= Jiffy Packaging =

Packaging manufacturer

Jiffy Packaging is a packaging manufacturer primarily based in Winsford, Cheshire, England. It is most famous for its Jiffy Padded Bags, whose name has become a byword for padded envelopes in British English.

==History==
Jiffy Packaging Company Limited was incorporated by the Baldwin family in 1964 to produce its namesake Jiffy Padded Bags. The Baldwins had produced wood wool in Birmingham since 1896 and Manchester since 1926 but chose Winsford in Cheshire as the base for their new company. Its product line first began to expand with Jiffy Rugated Products in 1968, and its parent company J. & W. Baldwin Holdings Company Ltd sold off its wood wool facilities to focus on Jiffy and its packaging business in 1975.
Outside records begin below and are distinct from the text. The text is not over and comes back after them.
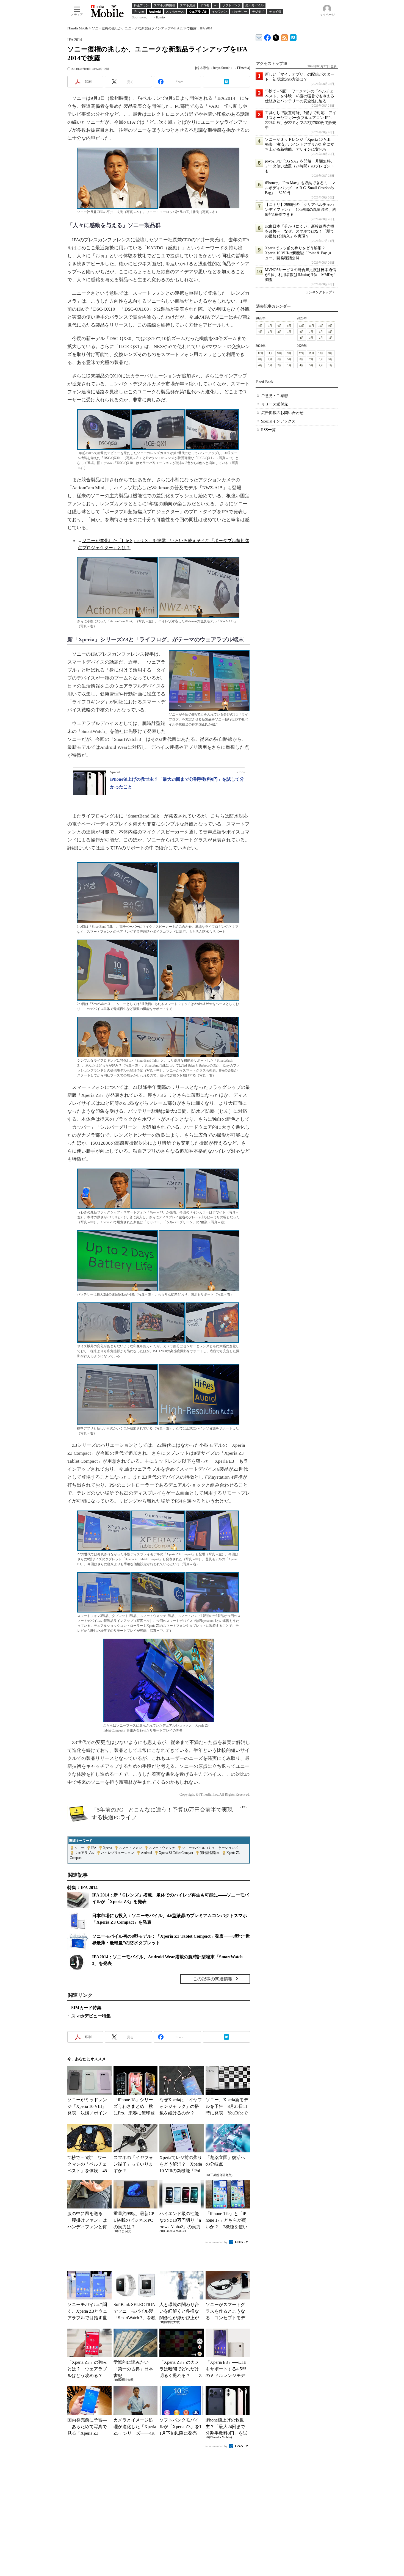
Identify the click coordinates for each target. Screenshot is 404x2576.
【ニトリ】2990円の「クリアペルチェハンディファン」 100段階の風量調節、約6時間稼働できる (300, 210)
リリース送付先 (274, 404)
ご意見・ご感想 (274, 396)
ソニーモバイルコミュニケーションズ (210, 1848)
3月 (270, 331)
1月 (289, 331)
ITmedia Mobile (77, 28)
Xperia (107, 1848)
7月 (270, 325)
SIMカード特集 (86, 2007)
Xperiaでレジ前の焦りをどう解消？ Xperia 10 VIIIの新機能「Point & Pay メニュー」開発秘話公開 (300, 253)
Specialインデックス (278, 421)
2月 (280, 331)
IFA (93, 1848)
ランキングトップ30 (320, 292)
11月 (311, 325)
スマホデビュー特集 (91, 2016)
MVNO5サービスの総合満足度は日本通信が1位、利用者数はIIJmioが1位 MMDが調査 (300, 275)
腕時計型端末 (210, 1853)
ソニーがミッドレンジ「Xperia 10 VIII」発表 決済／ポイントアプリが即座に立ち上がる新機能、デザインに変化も (299, 144)
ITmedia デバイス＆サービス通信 (259, 36)
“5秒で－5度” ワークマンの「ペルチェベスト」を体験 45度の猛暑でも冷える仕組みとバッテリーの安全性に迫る (299, 96)
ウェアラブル (84, 1853)
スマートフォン (130, 1848)
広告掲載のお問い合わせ (282, 413)
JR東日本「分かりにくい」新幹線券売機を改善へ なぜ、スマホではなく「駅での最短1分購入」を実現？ (299, 231)
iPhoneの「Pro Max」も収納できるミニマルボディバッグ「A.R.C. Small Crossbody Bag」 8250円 (300, 188)
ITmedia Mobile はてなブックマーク (293, 36)
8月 (260, 325)
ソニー (79, 1848)
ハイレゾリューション (117, 1853)
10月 (321, 325)
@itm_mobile (276, 36)
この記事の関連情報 (213, 1978)
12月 (302, 325)
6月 (280, 325)
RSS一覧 (268, 430)
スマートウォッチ (162, 1848)
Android (146, 1853)
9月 (330, 325)
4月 (260, 331)
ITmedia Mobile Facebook (267, 36)
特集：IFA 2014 (82, 1887)
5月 (289, 325)
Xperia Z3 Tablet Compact (176, 1853)
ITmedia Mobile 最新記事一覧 (284, 36)
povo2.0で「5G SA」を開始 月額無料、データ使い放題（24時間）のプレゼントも (299, 166)
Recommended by (216, 2242)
It initially sold its products to other packaging companies but in the 21st century began to sell more directly to consumers. It was purchased by the American-based Pregis company but sold with the rest of Pregis Europe in 2014 to the Italian Airpack, who subsequently rebranded the purchased companies "Jiffy Packaging Europe". It now produces a range of paper, bubble, and foam products.

The success of the products in the United Kingdom and Europe has made "jiffy bag" a general term in British English for any padded envelopes. In order to protect its trademarks from becoming fully genericized, Jiffy has taken action since 2015—including threats of litigation—against sellers on online platforms such as eBay who use their name without permission.